Shared Parenting Information Group (SPIG) UK
- promoting responsible shared parenting after separation and divorce -
IPPR report proposes shared parenting
A report published on 6 April 1998 by the Institute for Public Policy Research - the UK left wing think tank - says that separated fathers and their children 'deserve a better deal'.
The report centres on the failure of the Child Support Agency to force parents to comply with maintenance demands, and the alienation of weekend fathers who only see their youngsters at burger bars. It promotes the concept of shared parenting and recommends that divorced and separated fathers should be given greater legal rights concerning their children and an equal share of the weekly child benefit paid to mothers.
Adrienne Burgess, the author of the report, says that society needs to change totally its attitude towards fatherhood in general, and non-resident fathers in particular. She says that allowing 'non-resident' fathers to become more involved in the upbringing of their children could be of enormous emotional and developmental value to the father and their offspring.
She says that, wherever possible, shared residence - where children live part of the time with their mother and part with their father - should be encouraged and child benefit should be shared equally between both parents. Contrary to accepted wisdom, interviews with two-home children show that many of them thrive on it.

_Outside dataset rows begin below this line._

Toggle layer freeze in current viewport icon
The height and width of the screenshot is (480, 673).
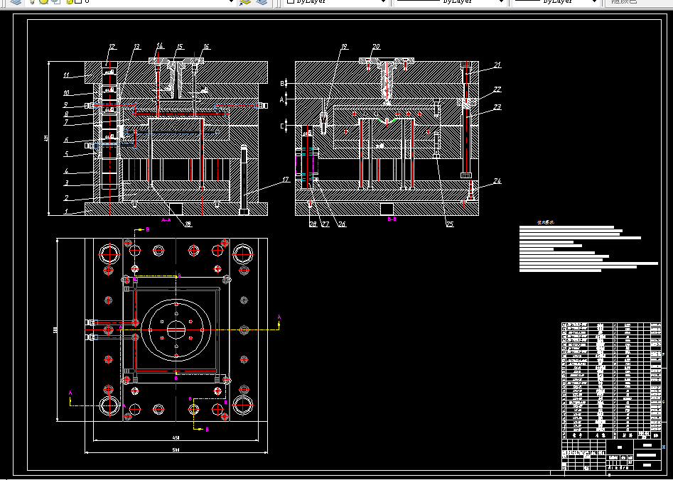click(x=57, y=1)
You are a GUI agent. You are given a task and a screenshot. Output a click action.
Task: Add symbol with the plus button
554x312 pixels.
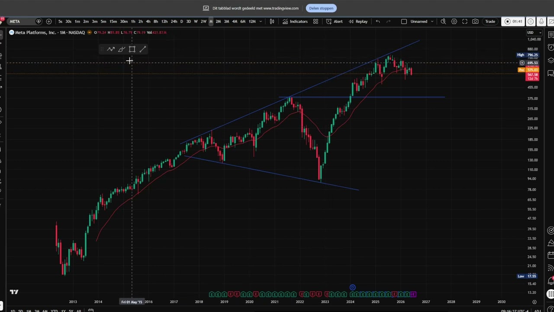(48, 21)
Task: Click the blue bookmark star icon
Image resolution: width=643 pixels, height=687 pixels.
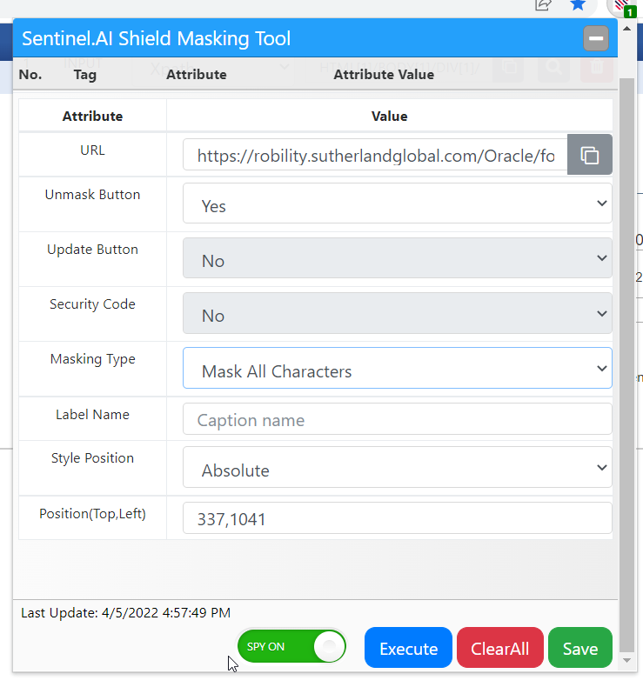Action: click(x=578, y=5)
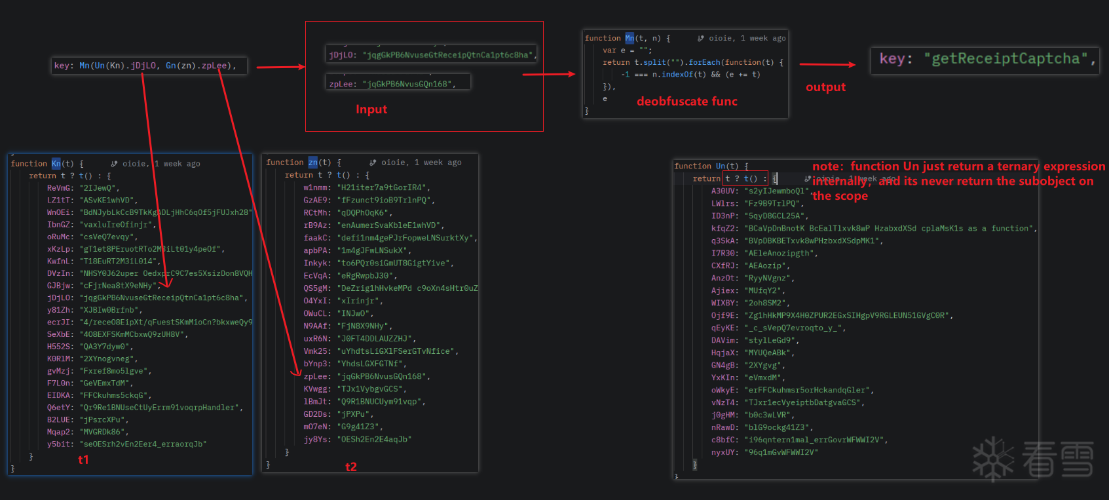Image resolution: width=1109 pixels, height=500 pixels.
Task: Click the 'oioie, 1 week ago' blame text in Mn panel
Action: click(x=747, y=39)
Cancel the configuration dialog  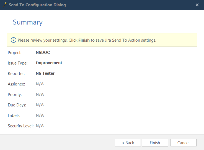click(183, 143)
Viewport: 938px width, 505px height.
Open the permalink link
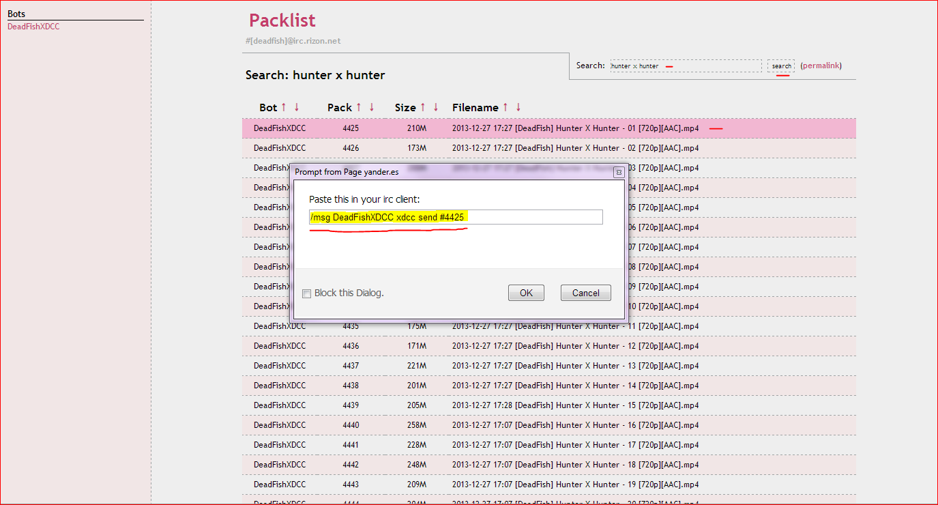821,66
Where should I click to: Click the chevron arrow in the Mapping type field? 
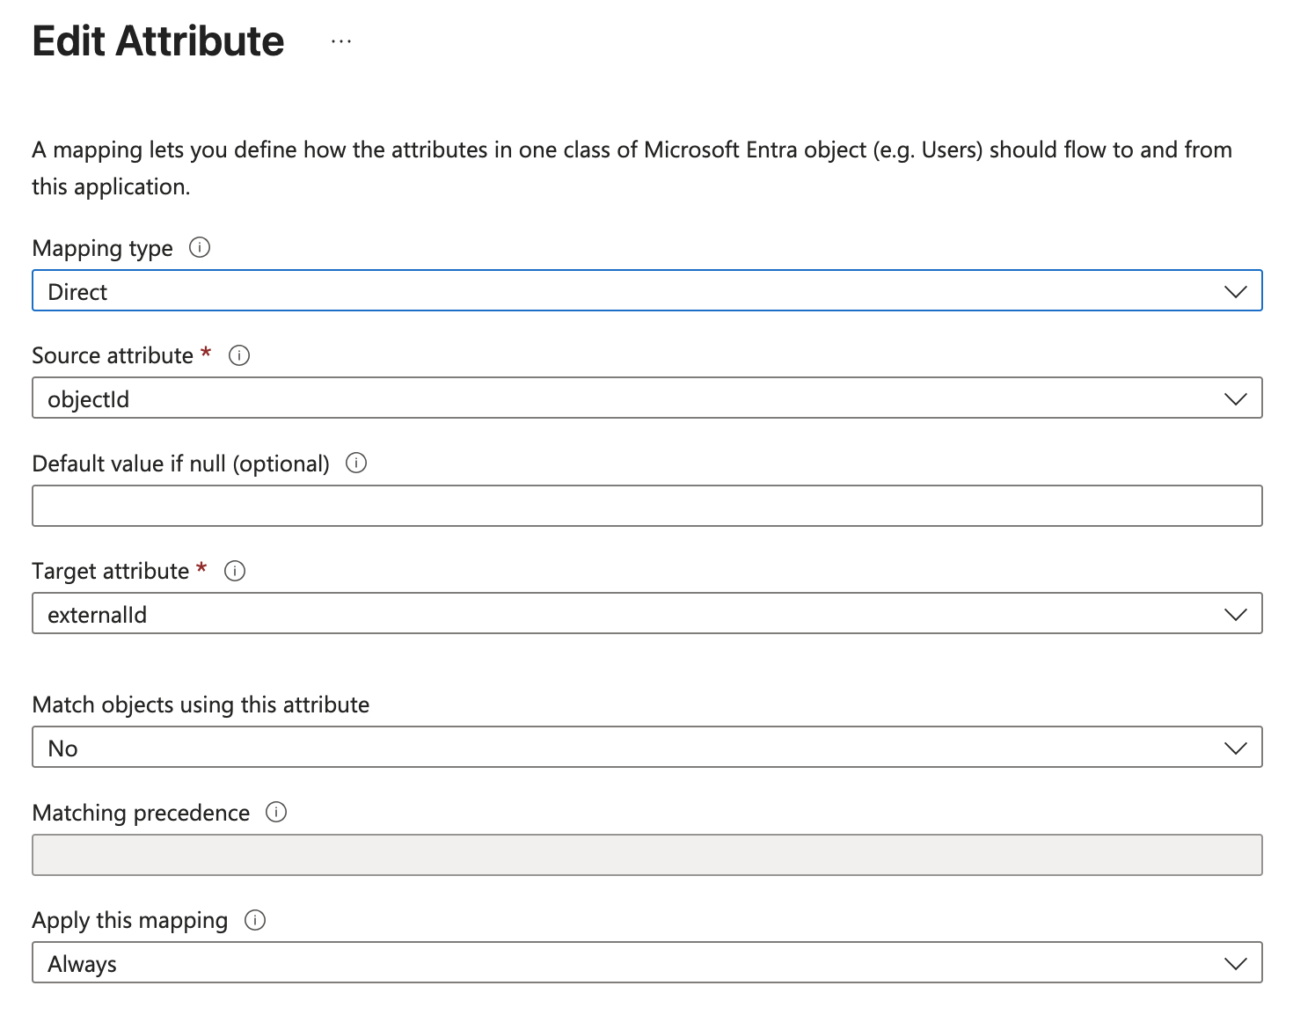pyautogui.click(x=1235, y=291)
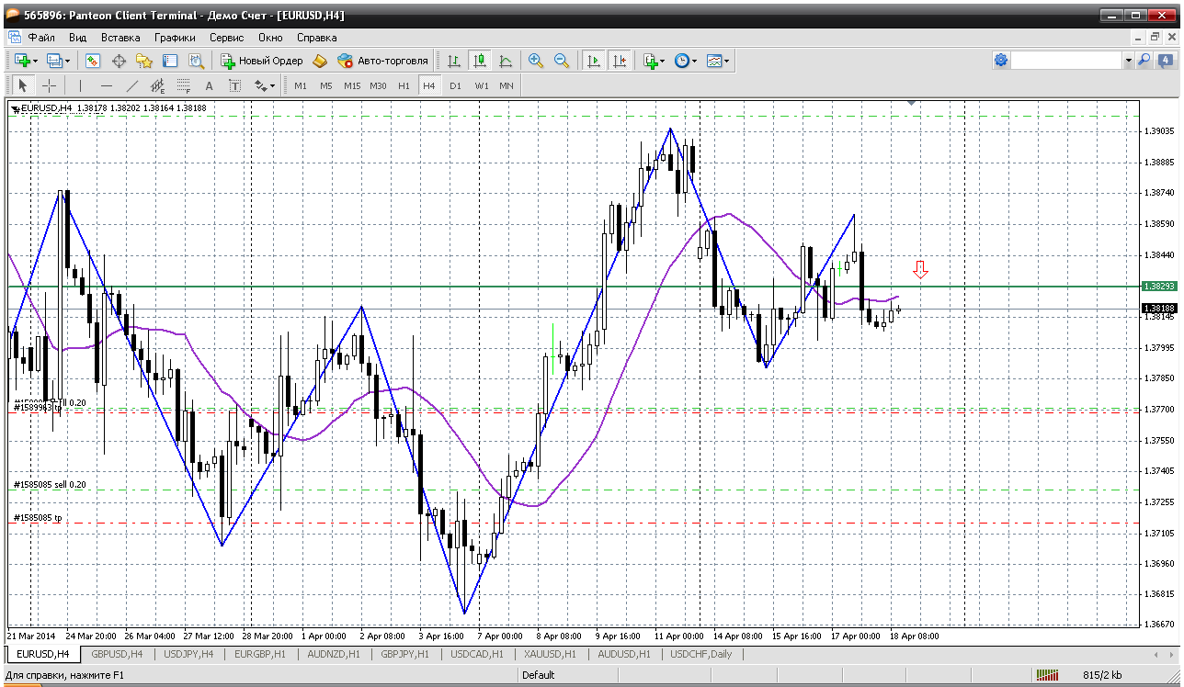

She believes that by allowing separated fathers to be more involved with their children they would pay child support voluntarily and reduce the need for costly and time-consuming enforcement orders. She says: "Fathers who have few opportunities to share in the major decisions concerning their offspring are the least likely to give financial support. But non-resident fathers who are involved in the day-to-day lives of their children not only pay more but show a better adjustment to divorce and better physical health. The children do better too."
She also highlights the plight of unmarried fathers who are systematically discouraged from being responsible for their children. Unlike married fathers and unmarried mothers, unmarried fathers have to apply to the courts to be granted parental responsibility for their children.
The report recommends the enforcement of contact orders and a change in terminology so that 'non-resident' parents are not castigated as 'absent' parents. It also suggests that more should be done to ensure that lone fathers should have equal prominence in the government's policies to help single mothers back to work and to provide child care assistance.